▶ **OBIETTIVO DICHIARATO**:
Elenca tutti gli avverbi terminanti in "-mente" che compaiono nel brano sulle famiglie e la Chiesa.

▶ **TESTO ESTRATTO**:
━━━━━━━━
Tante famiglie in competizione accanita l’una con l’altra (“la mia famiglia è la migliore, per la mia famiglia farei qualunque cosa”) formano una grande folla riunita insieme perché i preti li hanno ripetutamente e instancabilmente informati che ciascuna famiglia è minacciata in modo grave da famiglie che si formano diversamente e in modo contrario ai precetti della Chiesa. La causa è “un disturbo della personalità”, ci informa uno degli organizzatori delle grande adunata. Si stanno dando da fare per avere gli stessi diritti, e c’è, in Parlamento, chi dà corda a queste inconcepibili richieste.
━━━━━━━━
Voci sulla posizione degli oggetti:
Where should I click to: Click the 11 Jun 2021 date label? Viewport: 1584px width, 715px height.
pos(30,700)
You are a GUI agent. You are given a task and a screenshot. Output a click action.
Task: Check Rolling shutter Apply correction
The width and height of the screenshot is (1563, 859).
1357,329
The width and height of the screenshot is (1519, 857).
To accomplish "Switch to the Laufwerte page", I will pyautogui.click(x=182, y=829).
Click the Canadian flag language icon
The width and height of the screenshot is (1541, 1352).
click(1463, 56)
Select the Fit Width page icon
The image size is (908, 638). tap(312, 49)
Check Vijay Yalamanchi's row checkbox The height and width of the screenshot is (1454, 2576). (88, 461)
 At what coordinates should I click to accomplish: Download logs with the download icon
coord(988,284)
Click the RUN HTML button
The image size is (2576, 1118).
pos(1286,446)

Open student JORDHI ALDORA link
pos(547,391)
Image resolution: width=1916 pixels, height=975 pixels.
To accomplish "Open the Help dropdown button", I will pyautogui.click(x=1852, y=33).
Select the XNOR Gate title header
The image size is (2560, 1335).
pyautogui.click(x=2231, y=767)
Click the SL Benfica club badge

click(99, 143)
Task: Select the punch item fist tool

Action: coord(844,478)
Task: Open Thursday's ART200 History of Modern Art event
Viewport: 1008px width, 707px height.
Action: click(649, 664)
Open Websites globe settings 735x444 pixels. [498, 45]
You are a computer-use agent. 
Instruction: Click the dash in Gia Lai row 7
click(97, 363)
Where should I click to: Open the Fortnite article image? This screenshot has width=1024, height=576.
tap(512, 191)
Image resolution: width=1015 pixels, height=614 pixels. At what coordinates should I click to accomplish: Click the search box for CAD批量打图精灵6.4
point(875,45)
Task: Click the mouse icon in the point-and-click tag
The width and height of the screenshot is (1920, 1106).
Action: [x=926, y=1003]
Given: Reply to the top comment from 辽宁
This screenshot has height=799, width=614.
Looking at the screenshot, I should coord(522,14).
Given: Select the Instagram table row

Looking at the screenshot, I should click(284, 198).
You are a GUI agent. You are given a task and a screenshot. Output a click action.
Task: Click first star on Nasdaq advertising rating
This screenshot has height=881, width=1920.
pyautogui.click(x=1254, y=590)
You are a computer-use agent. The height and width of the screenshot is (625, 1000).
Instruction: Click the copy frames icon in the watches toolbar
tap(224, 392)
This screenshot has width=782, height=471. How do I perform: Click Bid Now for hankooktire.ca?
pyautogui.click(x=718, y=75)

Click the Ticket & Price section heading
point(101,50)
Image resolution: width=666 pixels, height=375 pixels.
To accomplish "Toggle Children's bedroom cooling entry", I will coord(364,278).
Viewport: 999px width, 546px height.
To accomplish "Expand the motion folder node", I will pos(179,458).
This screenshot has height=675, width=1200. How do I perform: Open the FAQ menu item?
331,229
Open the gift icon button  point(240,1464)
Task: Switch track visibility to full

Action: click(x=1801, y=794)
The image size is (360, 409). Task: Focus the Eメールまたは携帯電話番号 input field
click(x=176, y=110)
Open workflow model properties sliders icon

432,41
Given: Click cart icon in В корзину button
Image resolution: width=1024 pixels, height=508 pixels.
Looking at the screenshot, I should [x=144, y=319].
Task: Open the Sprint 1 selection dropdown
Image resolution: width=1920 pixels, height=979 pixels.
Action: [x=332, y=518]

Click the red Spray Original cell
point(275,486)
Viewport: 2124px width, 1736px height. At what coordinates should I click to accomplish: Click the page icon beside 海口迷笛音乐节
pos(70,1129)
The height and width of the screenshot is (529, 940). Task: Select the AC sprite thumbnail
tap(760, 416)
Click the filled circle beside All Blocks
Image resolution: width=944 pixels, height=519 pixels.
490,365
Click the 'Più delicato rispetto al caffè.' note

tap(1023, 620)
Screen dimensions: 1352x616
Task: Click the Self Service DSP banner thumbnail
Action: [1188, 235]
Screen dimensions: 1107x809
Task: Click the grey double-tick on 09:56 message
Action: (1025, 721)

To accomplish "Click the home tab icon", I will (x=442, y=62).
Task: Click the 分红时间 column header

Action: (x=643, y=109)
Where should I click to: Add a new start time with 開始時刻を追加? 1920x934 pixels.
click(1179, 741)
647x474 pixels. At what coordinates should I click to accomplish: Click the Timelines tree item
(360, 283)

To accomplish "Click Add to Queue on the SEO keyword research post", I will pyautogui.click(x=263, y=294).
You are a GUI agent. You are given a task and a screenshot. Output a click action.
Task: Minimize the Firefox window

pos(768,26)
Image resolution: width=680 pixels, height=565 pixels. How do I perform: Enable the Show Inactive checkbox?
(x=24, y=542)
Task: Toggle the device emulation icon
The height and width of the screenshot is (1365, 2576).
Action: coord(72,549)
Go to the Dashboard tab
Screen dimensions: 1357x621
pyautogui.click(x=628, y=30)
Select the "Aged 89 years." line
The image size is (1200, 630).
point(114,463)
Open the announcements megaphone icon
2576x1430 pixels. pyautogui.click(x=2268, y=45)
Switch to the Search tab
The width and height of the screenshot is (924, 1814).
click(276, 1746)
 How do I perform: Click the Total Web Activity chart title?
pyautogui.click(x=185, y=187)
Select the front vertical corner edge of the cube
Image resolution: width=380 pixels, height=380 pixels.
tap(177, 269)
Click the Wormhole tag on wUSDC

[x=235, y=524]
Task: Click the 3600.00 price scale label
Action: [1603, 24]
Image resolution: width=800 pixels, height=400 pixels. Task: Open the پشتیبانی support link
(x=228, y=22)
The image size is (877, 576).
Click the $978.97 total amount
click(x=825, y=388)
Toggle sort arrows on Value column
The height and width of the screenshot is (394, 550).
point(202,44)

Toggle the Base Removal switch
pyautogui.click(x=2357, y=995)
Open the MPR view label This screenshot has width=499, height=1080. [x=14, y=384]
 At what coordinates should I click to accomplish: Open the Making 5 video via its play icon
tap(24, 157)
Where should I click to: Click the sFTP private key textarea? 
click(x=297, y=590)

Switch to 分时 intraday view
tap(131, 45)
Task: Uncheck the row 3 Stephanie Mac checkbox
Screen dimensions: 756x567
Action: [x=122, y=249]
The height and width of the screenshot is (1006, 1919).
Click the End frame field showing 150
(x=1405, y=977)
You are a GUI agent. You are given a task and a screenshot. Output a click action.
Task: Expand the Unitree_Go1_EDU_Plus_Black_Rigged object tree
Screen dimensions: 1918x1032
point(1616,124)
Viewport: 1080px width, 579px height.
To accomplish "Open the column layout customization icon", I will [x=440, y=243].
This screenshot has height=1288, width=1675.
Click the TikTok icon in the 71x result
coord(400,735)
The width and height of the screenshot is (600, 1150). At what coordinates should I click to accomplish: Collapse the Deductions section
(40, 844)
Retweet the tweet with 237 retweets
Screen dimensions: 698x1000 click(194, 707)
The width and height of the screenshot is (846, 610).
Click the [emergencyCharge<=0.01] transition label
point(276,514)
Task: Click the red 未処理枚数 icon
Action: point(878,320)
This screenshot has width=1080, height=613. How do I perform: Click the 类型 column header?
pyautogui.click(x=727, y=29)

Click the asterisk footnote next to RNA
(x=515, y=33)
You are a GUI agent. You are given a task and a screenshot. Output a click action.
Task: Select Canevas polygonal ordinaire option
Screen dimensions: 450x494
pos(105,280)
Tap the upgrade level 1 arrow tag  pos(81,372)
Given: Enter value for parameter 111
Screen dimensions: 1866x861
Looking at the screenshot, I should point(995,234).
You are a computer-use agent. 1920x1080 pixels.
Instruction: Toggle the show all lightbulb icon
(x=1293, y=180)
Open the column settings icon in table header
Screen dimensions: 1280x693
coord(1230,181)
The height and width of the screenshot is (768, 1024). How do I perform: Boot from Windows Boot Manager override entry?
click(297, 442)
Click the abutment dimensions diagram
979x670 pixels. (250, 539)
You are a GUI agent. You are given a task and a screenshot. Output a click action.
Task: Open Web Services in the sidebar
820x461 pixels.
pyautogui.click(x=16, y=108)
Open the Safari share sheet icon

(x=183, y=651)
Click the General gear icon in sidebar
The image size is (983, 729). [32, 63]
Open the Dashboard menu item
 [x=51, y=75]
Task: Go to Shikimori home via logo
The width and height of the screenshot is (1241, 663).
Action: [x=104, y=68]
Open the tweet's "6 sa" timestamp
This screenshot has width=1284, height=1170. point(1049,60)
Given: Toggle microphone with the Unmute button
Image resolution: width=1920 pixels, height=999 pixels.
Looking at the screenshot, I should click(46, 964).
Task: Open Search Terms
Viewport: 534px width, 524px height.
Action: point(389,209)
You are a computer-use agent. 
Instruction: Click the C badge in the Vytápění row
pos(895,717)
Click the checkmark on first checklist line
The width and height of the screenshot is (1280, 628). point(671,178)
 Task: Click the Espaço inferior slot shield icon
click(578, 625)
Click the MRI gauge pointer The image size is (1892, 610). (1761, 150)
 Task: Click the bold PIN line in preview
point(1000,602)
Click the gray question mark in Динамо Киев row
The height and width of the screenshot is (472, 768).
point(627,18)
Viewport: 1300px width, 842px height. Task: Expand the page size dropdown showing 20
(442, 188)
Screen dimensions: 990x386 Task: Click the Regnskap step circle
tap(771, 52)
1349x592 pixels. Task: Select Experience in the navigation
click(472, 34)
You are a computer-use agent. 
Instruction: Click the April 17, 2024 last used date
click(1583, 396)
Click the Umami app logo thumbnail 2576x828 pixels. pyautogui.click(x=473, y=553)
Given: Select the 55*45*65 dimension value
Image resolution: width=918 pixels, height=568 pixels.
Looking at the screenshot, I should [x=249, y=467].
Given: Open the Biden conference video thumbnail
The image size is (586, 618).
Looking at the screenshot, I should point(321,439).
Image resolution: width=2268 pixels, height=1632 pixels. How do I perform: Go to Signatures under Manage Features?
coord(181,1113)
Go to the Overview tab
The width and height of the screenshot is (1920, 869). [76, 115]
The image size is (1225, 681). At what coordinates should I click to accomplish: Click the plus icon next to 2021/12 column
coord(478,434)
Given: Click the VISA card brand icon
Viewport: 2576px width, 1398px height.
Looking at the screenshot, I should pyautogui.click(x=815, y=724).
━━━━━━━━
▶ **RISULTATO DELL'ESERCIZIO**:
ripetutamente, instancabilmente, diversamente